Volunteer Ireland welcomes surge in citizens keen to make that difference
THE CHARITY CRUNCH:“It’s not surprising that the numbers are going up. It’s a well-known fact that in times of recession, volunteer numbers go up,” says Phil Boughton, communications officer with Volunteer Ireland.
The organisation has 22 regional centres around the country. This year alone, there have been more than 14,800 additional volunteers registering with the organisation. In 2008, that figure was 7,545.
While some people go directly to organisations such as Focus Ireland, Simon or St Vincent de Paul to offer help, others go through Volunteer Ireland.

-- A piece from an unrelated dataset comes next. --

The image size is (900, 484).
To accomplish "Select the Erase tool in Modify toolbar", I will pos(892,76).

“They come to us, because they know they want to help, but they don’t know in what role, or for what cause. We can help match people’s skills and interest to an organisation that would suit them.”

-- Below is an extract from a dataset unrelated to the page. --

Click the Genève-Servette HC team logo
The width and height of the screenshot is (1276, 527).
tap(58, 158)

The cohort with the biggest rise in applications are those in the 18-25 age bracket.
“One area we have really seen an increase in is that of skilled volunteers, people who have expertise in certain areas. For instance, we had senior executives working on boards of charities, people with PR backgrounds helping out with publicity, graduates helping out with social media and marketing.”
Every year, there are noticeable trends in which areas volunteers are interested in. This year, the top three have been: arts, culture and media; health and disability; and youth and children. Last year, they were: practical work; older people; and befriending. In 2010, they were: youth and children; education and literacy; and health and disability.
There are more than 15,000 community and charity organisations in the country. And all of them rely on volunteers to some extent.
Each year, January sees a spike in numbers registering with such groups, possibly as a result of those new year resolutions.
Boughton believes people are motivated to do it because it makes them “feel happier”.
“The feel-good factor can’t be overstated. And there is no age limit.”
Age does not matter
Betty Wall who lives in Sutton, Co Dublin, and who recently won a Volunteer of the Year Award, is proof of the fact that age does not matter when it comes to giving of your time.
Wall is 80. For the last 46 years, she has volunteered with the Variety Club Children’s Charity, which helps sick, disabled and poor children.
“I do it because there are so many children who need things,” she explains.
Along with others at Variety, Wall runs fundraising events. “I once had the cheek to ask Michael Flatley to come to one of our balls. He came, and we raised €90,000 that night.”
Of all her many years of working for Variety, Wall’s proudest memory is of bringing Liberty Swings into Ireland. She and her late husband, Kevin, first saw them on a holiday in New Zealand.